Three guilty pleas in unemployment benefits fraud at county jail

BY EMILY MIBACH
Daily Post Staff Writer

Three of the 21 people who are charged in being a part of an unemployment-benefits ring based out of Maguire Jail in Redwood City that netted more than $250,000 pleaded guilty today (Feb. 1), the San Mateo County District Attorney said.

One person who appeared in court yesterday, Luis Javier Mariscal, 35, was one of the main people who spread information throughout jails and prisons in the state about the ability for inmates to file for unemployment, said District Attorney Steve Wagstaffe.

Mariscal today pleaded guilty to three counts of felony conspiracy to commit unemployment fraud.

He may receive up to five years and four months in prison. Until then, he’s in jail in lieu of $200,000.

Mariscal was arrested in 2017 after the DA’s office found that he and two other men appeared in a music video while handling real guns.

He was charged for being a felon in possession of a gun. He was previously arrested in 2011 following a massive manhunt in Mountain View in Menlo Park after shots were fired at police officers on Hollyburne Avenue in Menlo Park.

Mariscal, along with Taisia Pete Fauolo III, 24, will be back in court on March 3 to be sentenced, the DA said.

Fauolo took a plea deal to one count of conspiracy and will serve up to 16 months in addition to the 24 years he is serving in prison for a shooting at a Daly City bowling alley in 2018.

Miani Pon, 21, was the third person to take a plea deal in this case today.

Pon was sentenced to a year of probation and three months jail time, which she has already served, so she was released from jail.

She, along with Fauolo and Mariscal, will be told how much restitution they will have to pay to the state on March 5, Wagstaffe said.

These three are the latest to take plea deals in the large scale case that has since led other district attorneys in the state to investigate, and charge, jail and prison inmates for filing fraudulent unemployment claims.

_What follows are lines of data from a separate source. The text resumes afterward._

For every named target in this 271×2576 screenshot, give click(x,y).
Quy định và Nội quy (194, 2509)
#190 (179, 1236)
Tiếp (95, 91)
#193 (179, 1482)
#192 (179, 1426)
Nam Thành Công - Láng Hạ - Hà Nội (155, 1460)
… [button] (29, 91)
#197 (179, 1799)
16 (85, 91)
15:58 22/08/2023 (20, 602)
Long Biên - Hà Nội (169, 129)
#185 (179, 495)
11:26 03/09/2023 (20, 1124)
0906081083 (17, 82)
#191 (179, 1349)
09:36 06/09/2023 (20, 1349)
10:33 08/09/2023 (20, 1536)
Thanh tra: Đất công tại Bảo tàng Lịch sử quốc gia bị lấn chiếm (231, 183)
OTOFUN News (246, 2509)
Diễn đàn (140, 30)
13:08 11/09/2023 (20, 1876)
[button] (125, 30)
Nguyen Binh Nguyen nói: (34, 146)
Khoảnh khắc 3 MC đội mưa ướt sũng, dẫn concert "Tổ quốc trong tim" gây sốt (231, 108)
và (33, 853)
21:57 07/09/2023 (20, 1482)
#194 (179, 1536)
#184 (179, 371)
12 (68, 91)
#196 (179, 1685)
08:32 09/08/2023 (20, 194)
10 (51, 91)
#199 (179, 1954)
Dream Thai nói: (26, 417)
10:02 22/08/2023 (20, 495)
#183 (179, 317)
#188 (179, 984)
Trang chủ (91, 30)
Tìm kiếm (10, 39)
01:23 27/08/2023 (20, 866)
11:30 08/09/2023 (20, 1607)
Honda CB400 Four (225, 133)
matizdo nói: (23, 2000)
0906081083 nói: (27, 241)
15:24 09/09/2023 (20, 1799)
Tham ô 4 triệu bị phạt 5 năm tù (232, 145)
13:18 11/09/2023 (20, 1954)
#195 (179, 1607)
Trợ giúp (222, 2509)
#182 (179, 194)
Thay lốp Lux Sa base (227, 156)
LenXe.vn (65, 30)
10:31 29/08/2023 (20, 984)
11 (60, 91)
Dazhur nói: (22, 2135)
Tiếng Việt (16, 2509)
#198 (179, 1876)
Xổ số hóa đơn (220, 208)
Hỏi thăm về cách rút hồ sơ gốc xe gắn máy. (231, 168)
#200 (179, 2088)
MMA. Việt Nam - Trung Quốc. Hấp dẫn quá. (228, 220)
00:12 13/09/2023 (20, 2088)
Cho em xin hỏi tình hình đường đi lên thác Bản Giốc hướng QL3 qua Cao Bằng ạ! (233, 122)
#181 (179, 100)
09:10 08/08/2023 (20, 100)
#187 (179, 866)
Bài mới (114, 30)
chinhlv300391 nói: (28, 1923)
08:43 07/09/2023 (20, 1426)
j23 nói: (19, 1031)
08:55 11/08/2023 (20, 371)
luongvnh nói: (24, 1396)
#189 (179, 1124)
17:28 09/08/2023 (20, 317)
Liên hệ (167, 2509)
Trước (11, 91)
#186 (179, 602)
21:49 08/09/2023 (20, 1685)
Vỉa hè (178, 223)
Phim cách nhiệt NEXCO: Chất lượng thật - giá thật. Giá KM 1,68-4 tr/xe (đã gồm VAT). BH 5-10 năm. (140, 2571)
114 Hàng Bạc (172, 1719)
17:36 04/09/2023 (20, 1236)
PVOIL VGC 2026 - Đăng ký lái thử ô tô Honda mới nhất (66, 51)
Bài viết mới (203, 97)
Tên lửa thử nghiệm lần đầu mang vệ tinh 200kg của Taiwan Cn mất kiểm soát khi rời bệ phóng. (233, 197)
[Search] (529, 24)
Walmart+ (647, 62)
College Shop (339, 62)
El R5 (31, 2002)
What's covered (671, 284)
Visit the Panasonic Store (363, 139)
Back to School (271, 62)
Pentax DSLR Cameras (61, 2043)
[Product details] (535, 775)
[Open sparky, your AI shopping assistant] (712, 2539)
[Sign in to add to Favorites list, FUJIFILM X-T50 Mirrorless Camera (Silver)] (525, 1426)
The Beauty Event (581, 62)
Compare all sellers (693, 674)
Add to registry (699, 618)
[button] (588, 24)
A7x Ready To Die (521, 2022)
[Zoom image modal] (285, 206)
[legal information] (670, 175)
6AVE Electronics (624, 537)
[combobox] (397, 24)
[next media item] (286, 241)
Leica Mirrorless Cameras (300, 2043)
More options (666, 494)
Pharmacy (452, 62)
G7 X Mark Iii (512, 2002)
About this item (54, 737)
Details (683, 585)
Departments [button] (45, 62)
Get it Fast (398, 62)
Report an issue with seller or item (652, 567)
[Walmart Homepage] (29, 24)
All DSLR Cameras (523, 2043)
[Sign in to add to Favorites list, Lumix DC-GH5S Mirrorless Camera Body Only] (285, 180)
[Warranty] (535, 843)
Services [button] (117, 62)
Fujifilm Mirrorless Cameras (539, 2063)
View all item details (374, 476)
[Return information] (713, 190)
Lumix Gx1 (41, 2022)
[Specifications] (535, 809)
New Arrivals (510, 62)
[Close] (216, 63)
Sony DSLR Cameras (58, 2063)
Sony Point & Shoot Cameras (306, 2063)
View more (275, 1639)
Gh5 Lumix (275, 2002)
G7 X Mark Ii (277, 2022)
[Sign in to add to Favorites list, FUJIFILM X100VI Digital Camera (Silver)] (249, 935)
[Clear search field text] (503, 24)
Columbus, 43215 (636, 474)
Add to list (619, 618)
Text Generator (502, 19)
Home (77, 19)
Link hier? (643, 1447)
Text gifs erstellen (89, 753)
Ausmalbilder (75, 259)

In November, prosecutors from around the state announced that more than 35,000 inmates around the state had filed fake unemployment forms. Some of those inmates include Scott Peterson, who was convicted in 2004 of the murder of his pregnant wife Laci Peterson, and Cary Stayner, who was convicted of killing four people in or near Yosemite in 1999.

In the San Mateo County case, 16 men in jail or prison either filed or had someone else file claims between June 20 and July 6. The DA’s office found out about the case when an investigator listening into inmate’s calls from the jail heard discussions about the fraud.

The men could not have applied for the unemployment benefits because they did not meet the four requirements to get unemployment, Chief Deputy District Attorney Sean Gallagher previously told the Post.

The requirements are that they must be ready, willing, able and actively looking for work, Gallagher said.

Gallagher previously told the Post that many of the phony applications said that the inmates were “barber’s apprentices.”